Mainz – Dietmar Beiersdorfer verließ auf seiner womöglich letzten HSV-Dienstreise spät die Katakomben. Zur Abwechslung musste der entmachtete Vorstandschef nach dem 1:3 beim FSV Mainz 05 diesmal aber nicht die sportliche Krise des HSV kommentieren, vielmehr ging es um seine eigene Zukunft.
Gut eine Woche nach seiner Absetzung als HSV-Vorstandschef wird kurioserweise beim HSV ein Modell mit Beiersdorfer als Sportchef über das Jahresende hinaus diskutiert. Einige Fürsprecher wie Trainer, Spieler und Fans hatten sich jedenfalls für Beiersdorfer stark gemacht, nachdem er zuvor monatelang Prügel bezogen hatte.
«Ich weiß davon nichts», kommentierte Beiersdorfer achselzuckend die immer wiederkehrenden Fragen zu seiner Zukunft und wiederholte auch im Sport1-«Doppelpass» seinen Standpunkt: «Ich unterstütze den Club bis zum letzten Tag. Nur darauf liegt im Moment mein Fokus. Über alles andere möchte ich nicht spekulieren.» Er sei zum 22. Dezember seines Amtes enthoben und zum 31. ende der Vertrag, an diesen Fakten orientiere er sich.
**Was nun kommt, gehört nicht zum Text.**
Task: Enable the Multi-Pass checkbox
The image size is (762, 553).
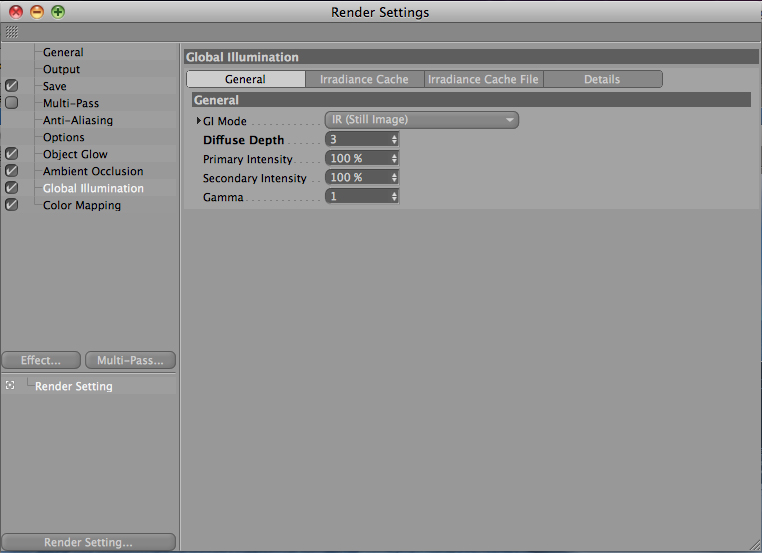Action: point(12,103)
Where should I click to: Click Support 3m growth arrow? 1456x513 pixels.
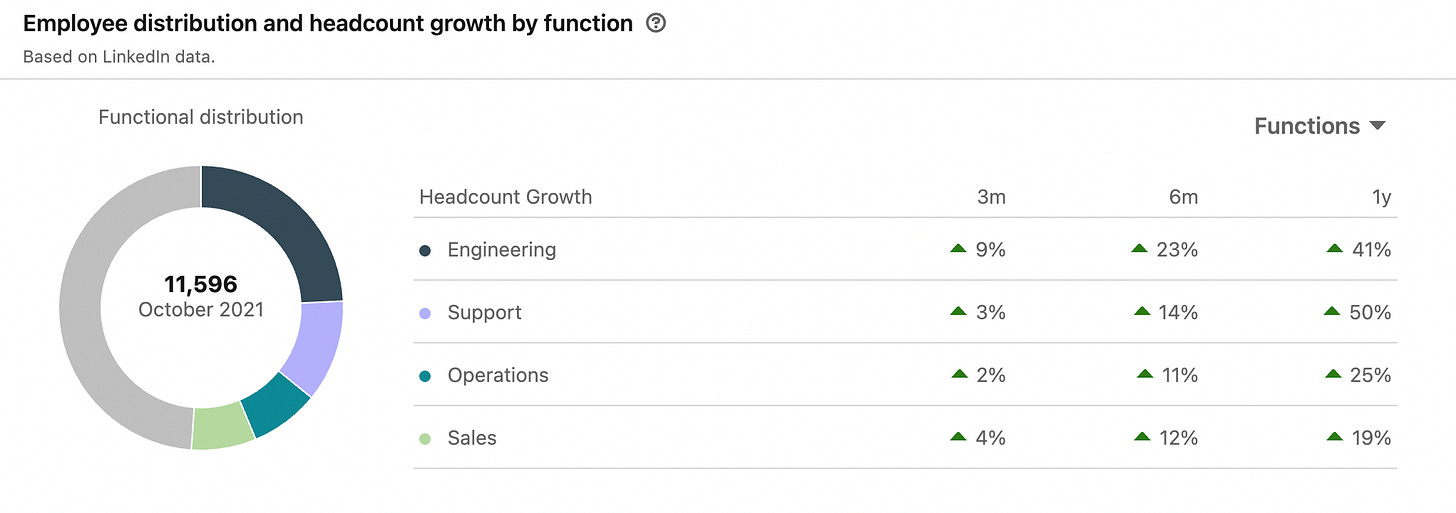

Ob Heribert Bruchhagen als neuer starker Mann beim HSV neue Fakten schaffen wird, bleibt fraglich. In seiner Rolle als TV-Experte beim TV-Sender Sky hielt sich der 68-Jährige jedenfalls bedeckt. «Es macht keinen Sinn, dass ich mich zu diesen intensiven Dingen der Vereinspolitik in diesem Moment äußere», sagte Bruchhagen, der auf eine Reise nach Mainz verzichtet hatte, auch um nicht für weitere Unruhe zu sorgen.
So kam es zur skurrilen Situation, dass sich der neue Clubchef in einer Liveschalte mit Trainer Markus Gisdol über Transfers («Wir brauchen Sechser und Außenverteidiger») und die Zukunft («Wir sind optimistisch für das Schalke-Spiel») austauschte.
Die Fürsprachen für Beiersdorfer aus der Mannschaft hatte Bruchhagen trotzdem vernommen. «Didi ist eine überragende Person, die uns Spielern ganz nahe ist. Er lebt den HSV», erklärte Matthias Ostrzolek. «Wir mögen Didi alle unwahrscheinlich gerne», äußerte auch der Ex-Mainzer Nicolai Müller. Coach Gisdol hatte schon in der vergangenen Woche erklärt, er würde gerne weiter mit Beiersdorfer zusammenarbeiten. Dieser genieße «höchstes Ansehen» in der Mannschaft.
Eine Lösung mit Beiersdorfer kommt auch deshalb in Frage, weil für die knifflige Transferphase im Januar kein neuer Sportchef auf die Schnelle eingelernt werden müsste. Ob sich Beiersdorfer darauf einlässt? «Ich hätte an der ein oder anderen Stelle mehr Loyalität erwartet, aber das ist das Geschäft», kommentierte er die jüngere Entwicklung.
Das 1:3 in Mainz und der damit verbundene sportliche Rückschlag nach vier Bundesliga-Spielen ohne Niederlage geriet beim HSV mal wieder total in den Hintergrund. Nachdem der zuvor in der Bundesliga torlose Danny Latza die Mainzer mit einem Dreierpack (35./56./67. Minute) zum Erfolg schoss, haderte Gisdol mit dem Schicksal: «Jeder Ball, den Latza mit einem Kontakt gespielt hat, war im Tor.»
Ansonsten hatte der 47-Jährige ein «ordentliches Spiel» seines Teams gesehen, bei dem der Führungstreffer von Bobby Wood (21.) nicht gereicht hatte. Bevor die Transferjagd im Januar beginnt, soll ein ordentlicher Jahresausklang gelingen: «Gegen Schalke wollen wir auf jeden Fall etwas Zählbares mitnehmen», kündigte Gisdol an.